* _REQUIREMENT_
Reproduce every line of the entries below word for word, leaving out the pictures.

* _SUPPLIED ENTRIES_
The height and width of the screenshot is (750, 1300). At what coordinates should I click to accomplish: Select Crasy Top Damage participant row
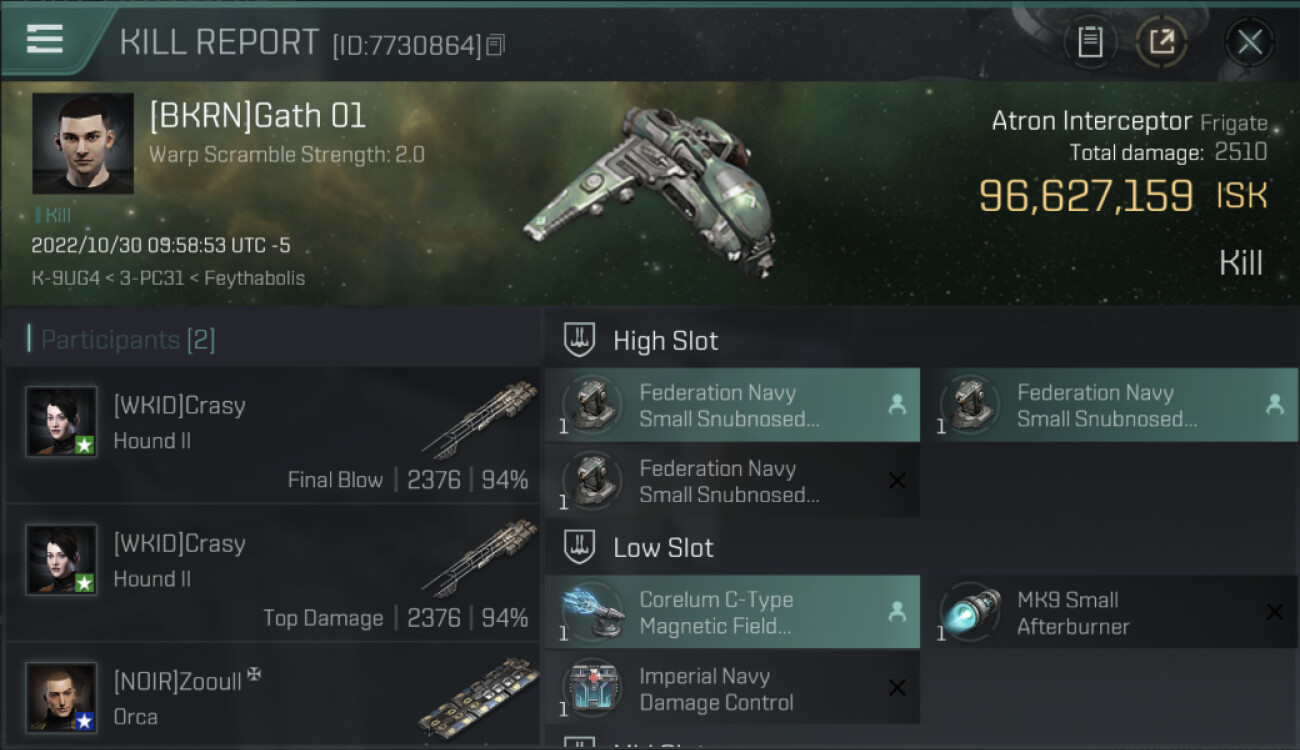(273, 573)
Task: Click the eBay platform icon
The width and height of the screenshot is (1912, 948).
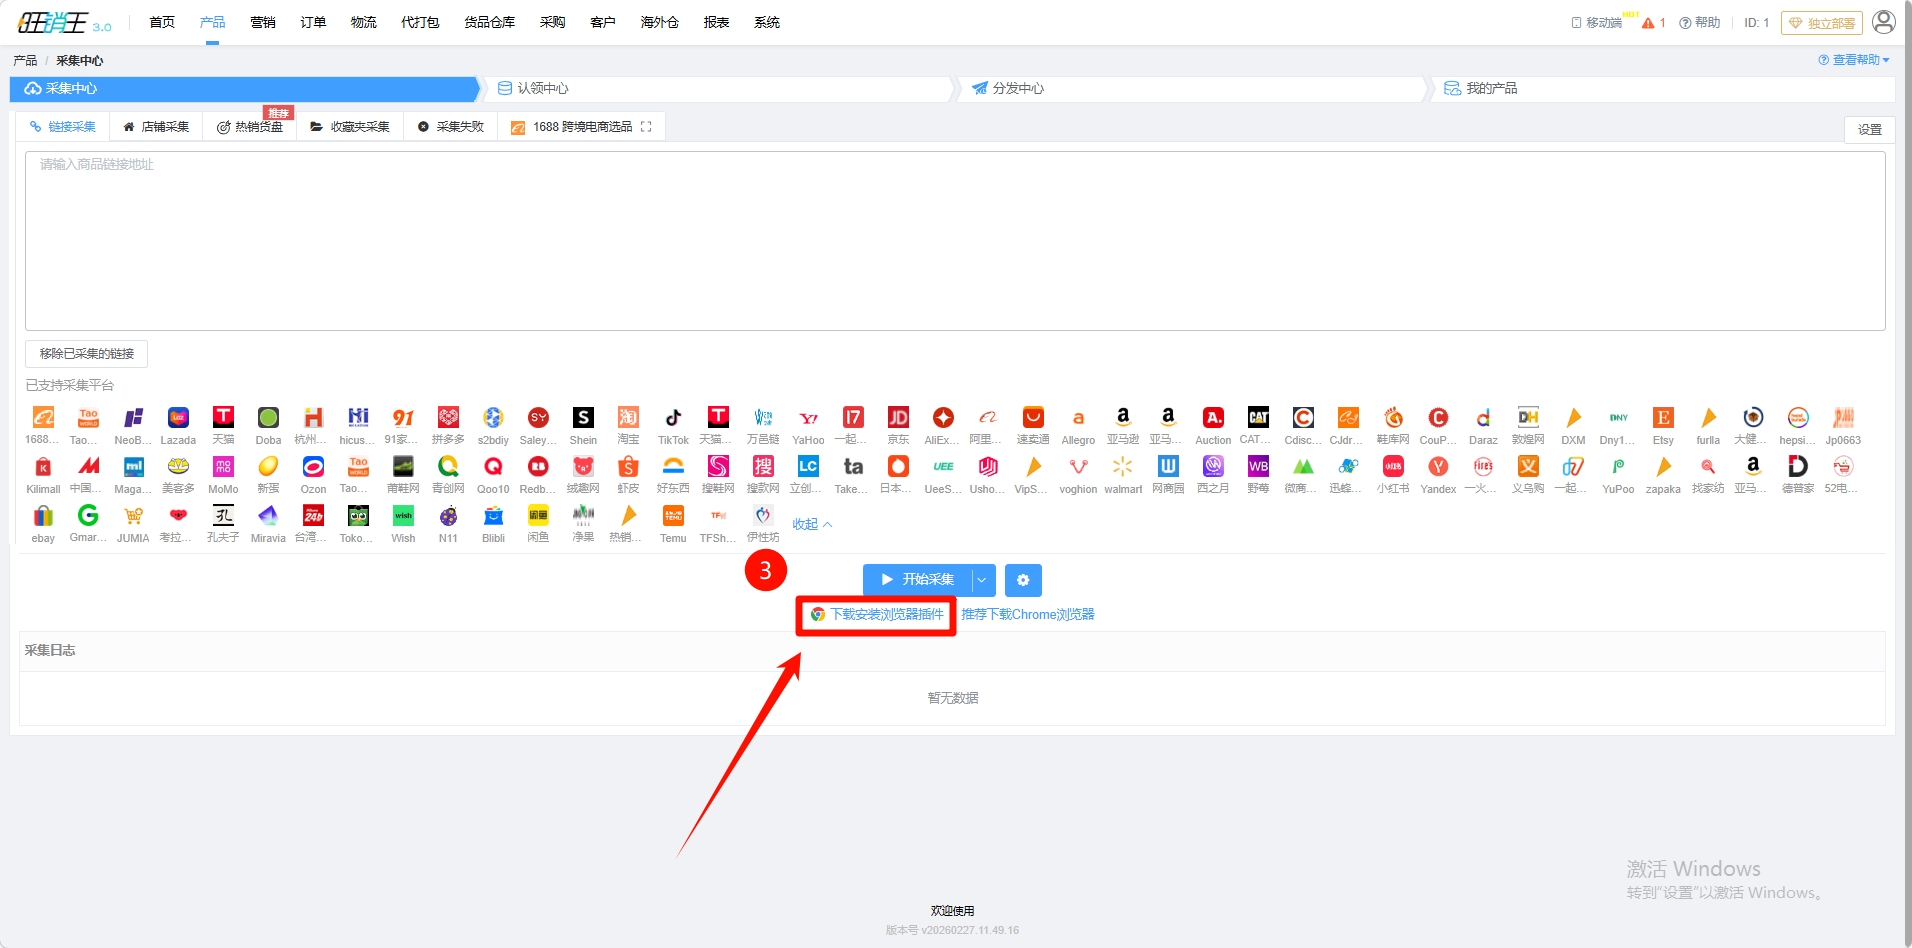Action: [43, 516]
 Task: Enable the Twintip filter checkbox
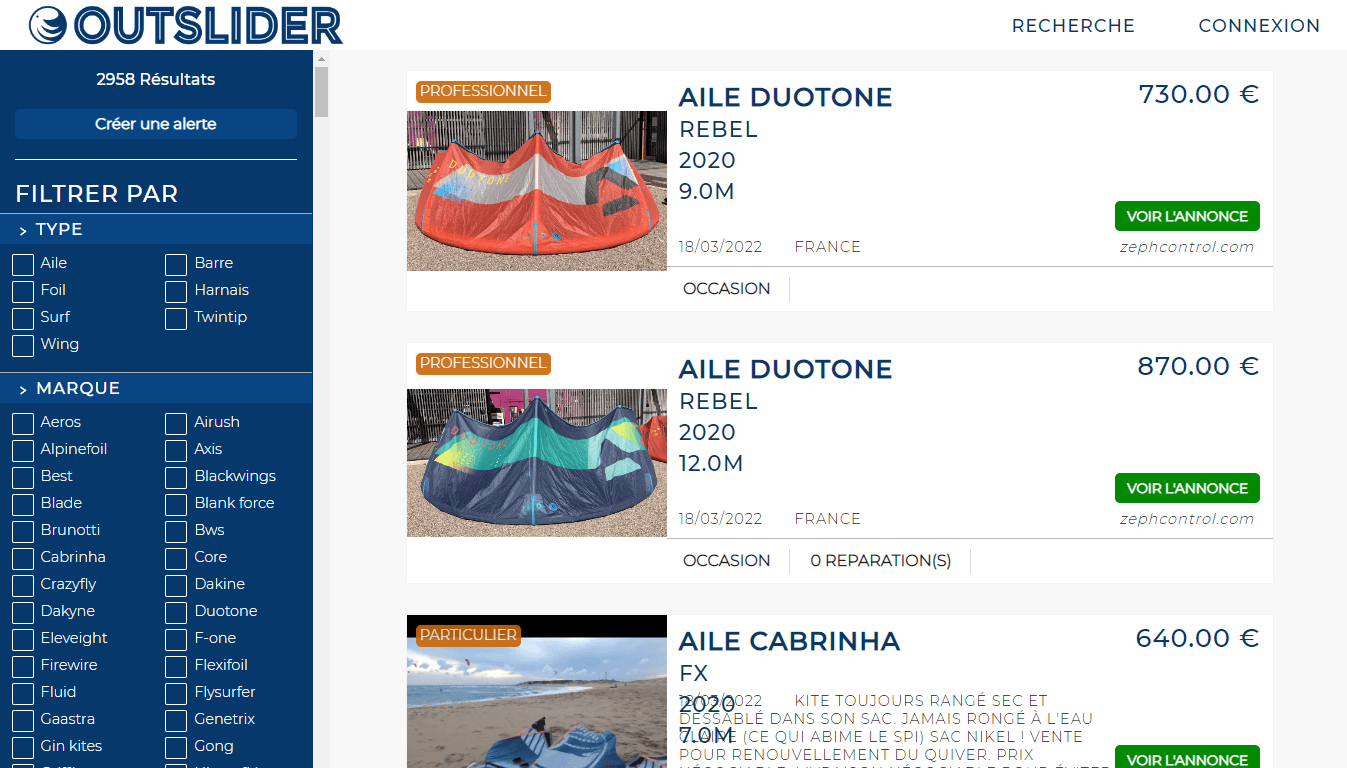click(176, 318)
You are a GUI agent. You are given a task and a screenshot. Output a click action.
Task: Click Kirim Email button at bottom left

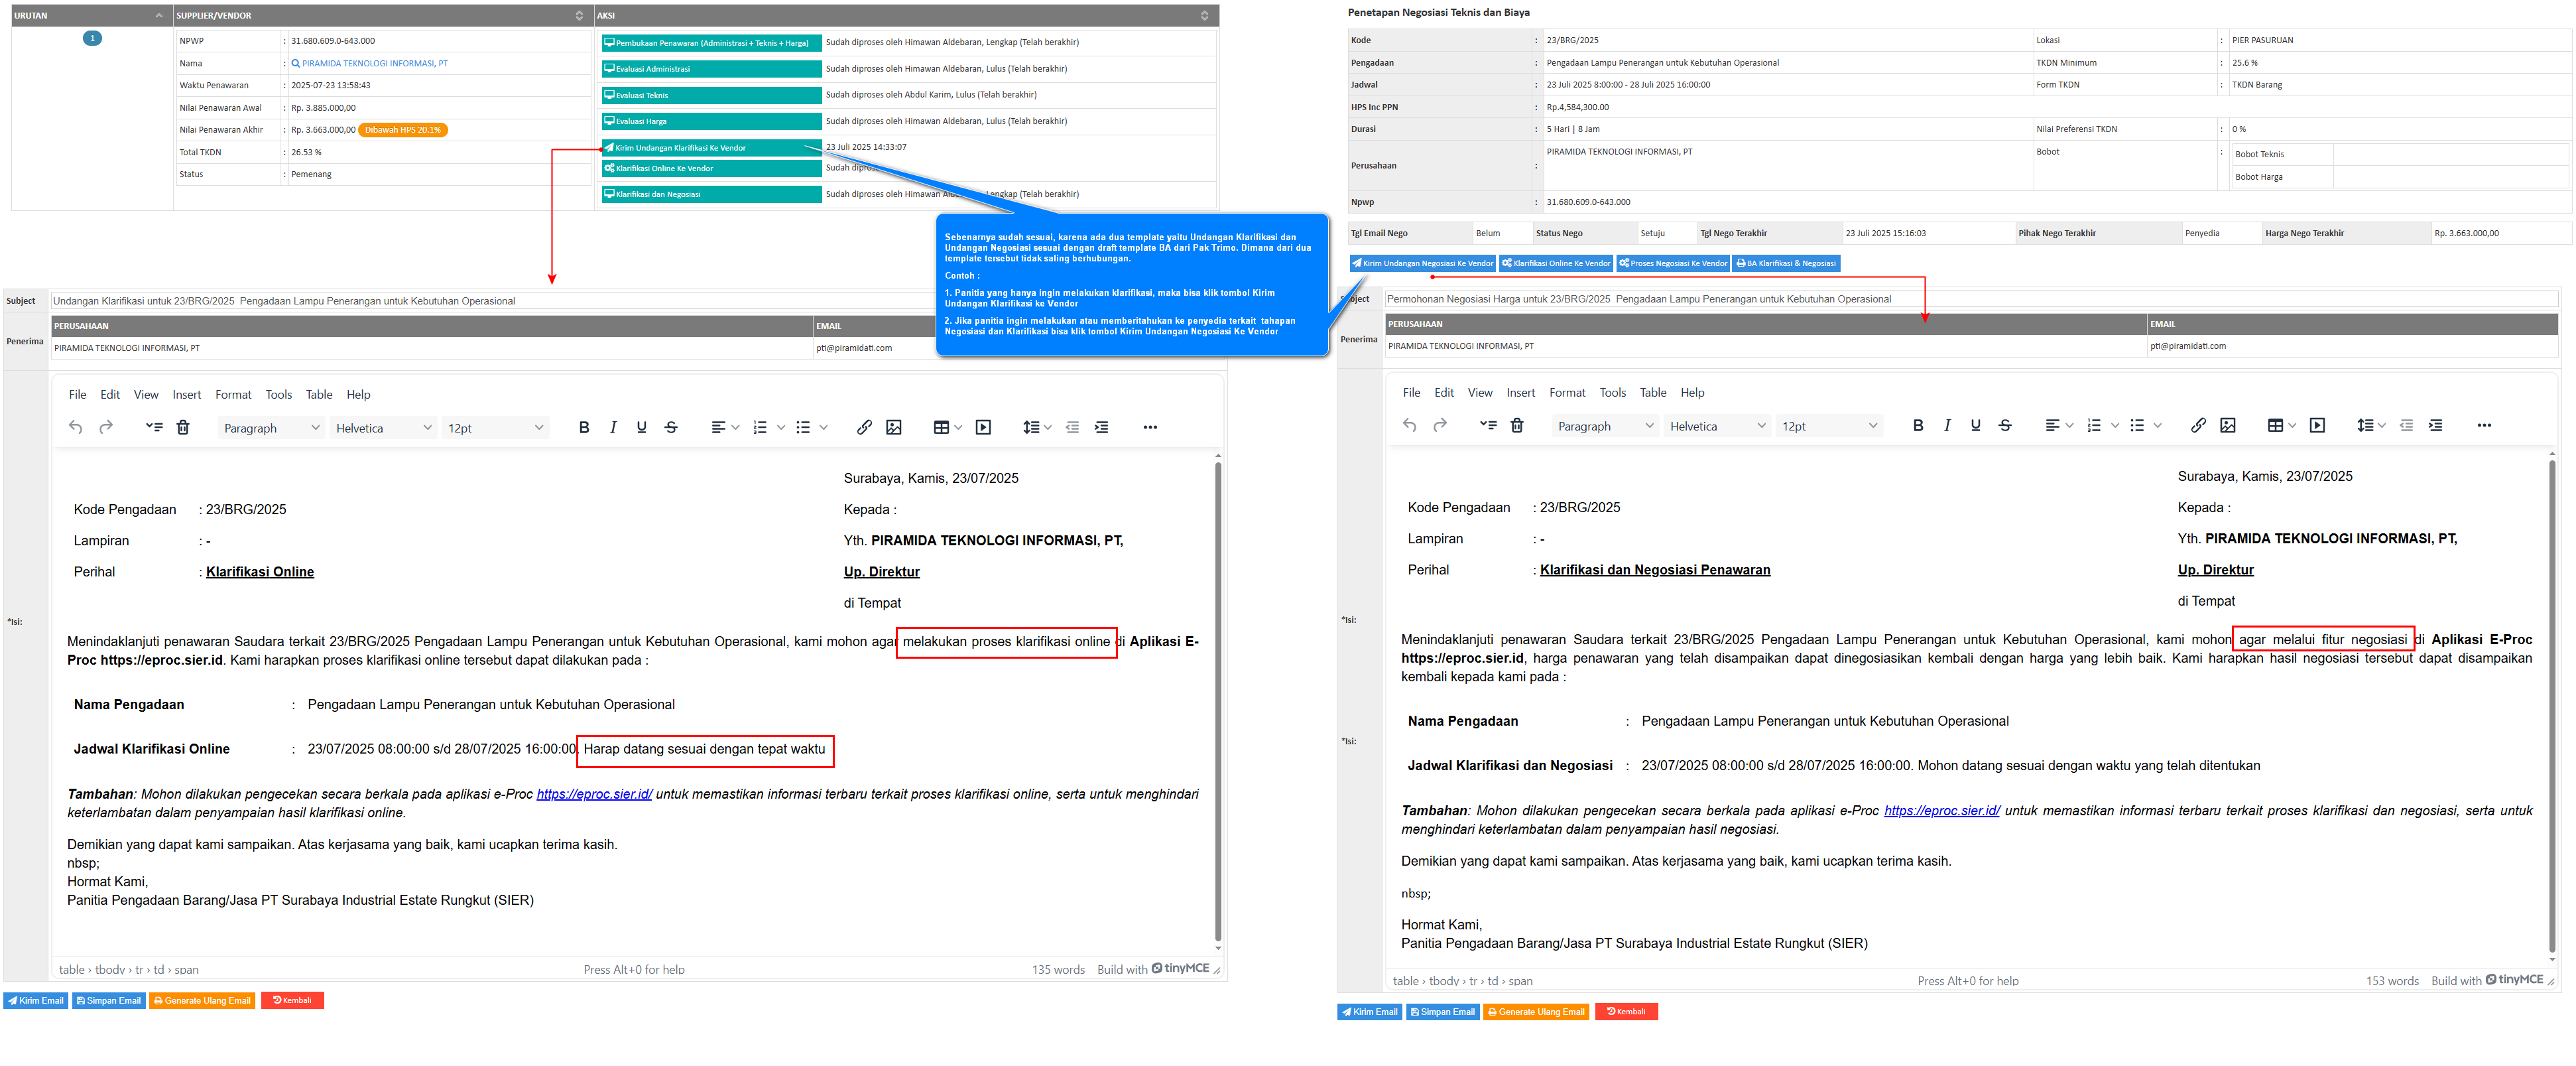tap(36, 1000)
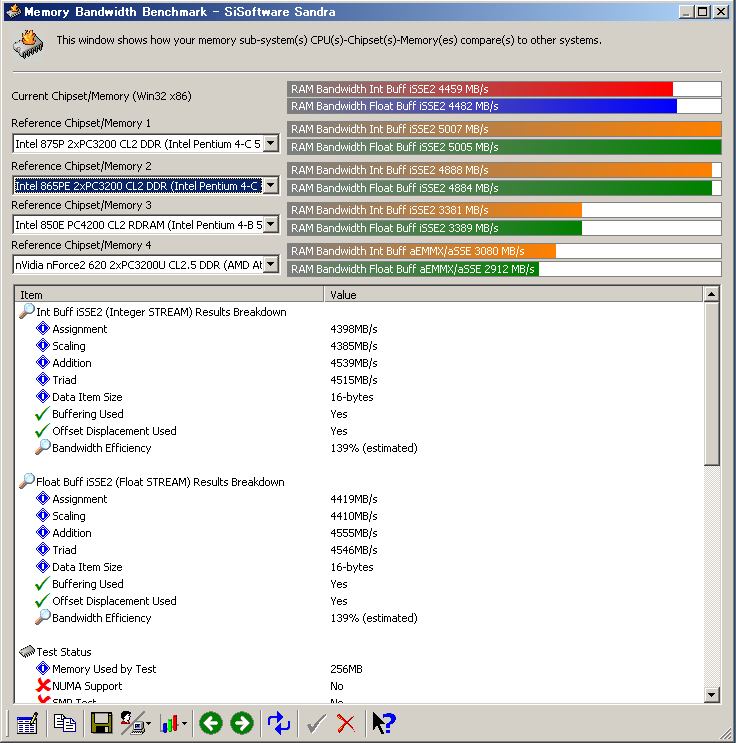Click the green back arrow button
The width and height of the screenshot is (736, 743).
coord(210,723)
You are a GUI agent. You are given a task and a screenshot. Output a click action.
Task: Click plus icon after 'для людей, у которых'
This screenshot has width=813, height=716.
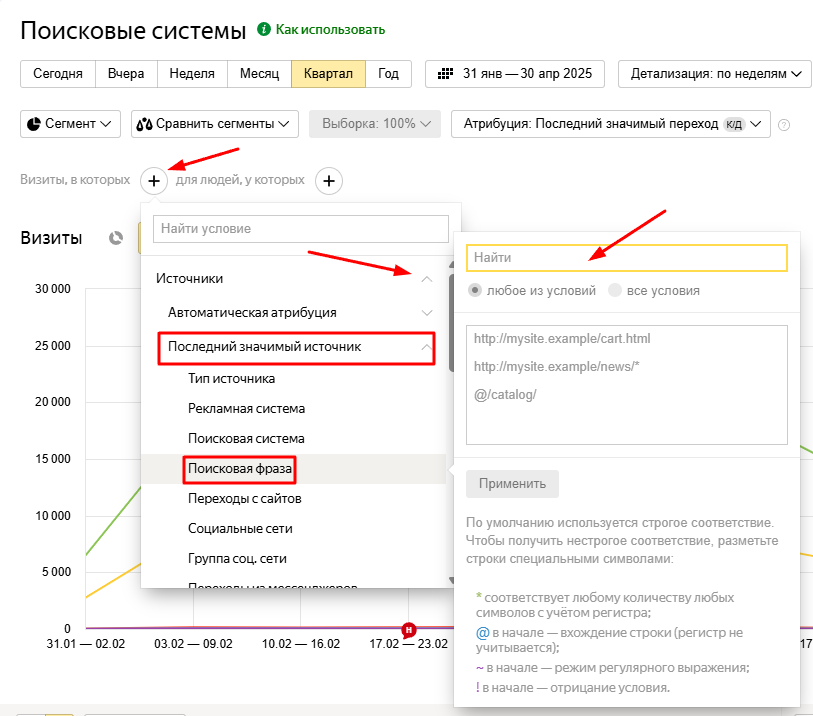coord(329,181)
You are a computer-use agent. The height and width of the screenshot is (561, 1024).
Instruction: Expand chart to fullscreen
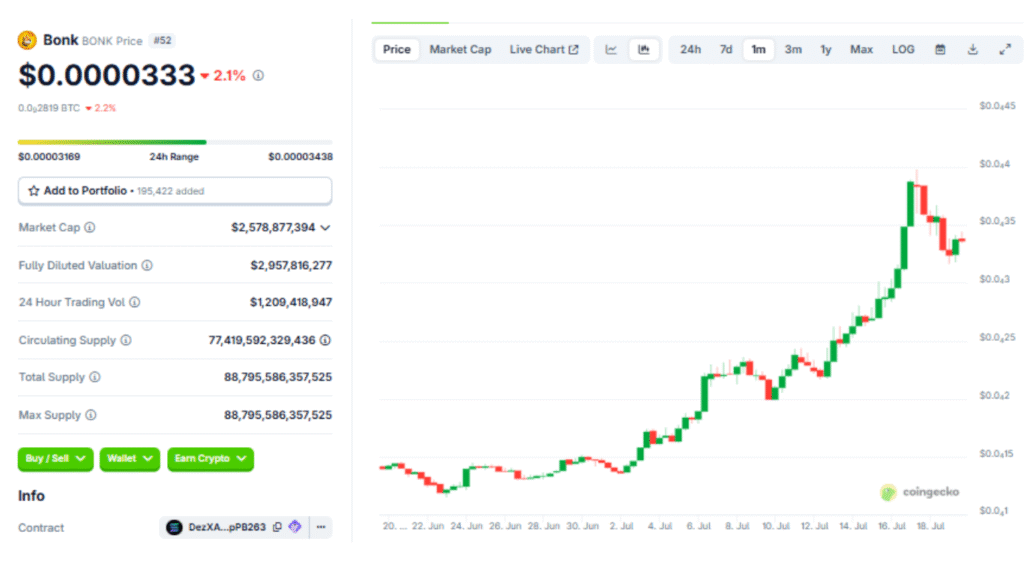click(x=1005, y=49)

* _FULL OUTPUT_
The height and width of the screenshot is (750, 1300). At what coordinates should I click to accomplish: Select Crasy Top Damage participant row
(273, 573)
Task: Click the eBay platform icon
The width and height of the screenshot is (1912, 948).
Action: [43, 516]
 Task: Enable the Twintip filter checkbox
click(176, 318)
You are a GUI agent. You are given a task and a screenshot. Output a click action.
Task: Click Kirim Email button at bottom left

tap(36, 1000)
Click the green back arrow button
The width and height of the screenshot is (736, 743).
coord(210,723)
You are a GUI agent. You are given a task and a screenshot. Output a click action.
Task: Click plus icon after 'для людей, у которых'
This screenshot has width=813, height=716.
coord(329,181)
You are a computer-use agent. The height and width of the screenshot is (561, 1024).
Instruction: Expand chart to fullscreen
click(x=1005, y=49)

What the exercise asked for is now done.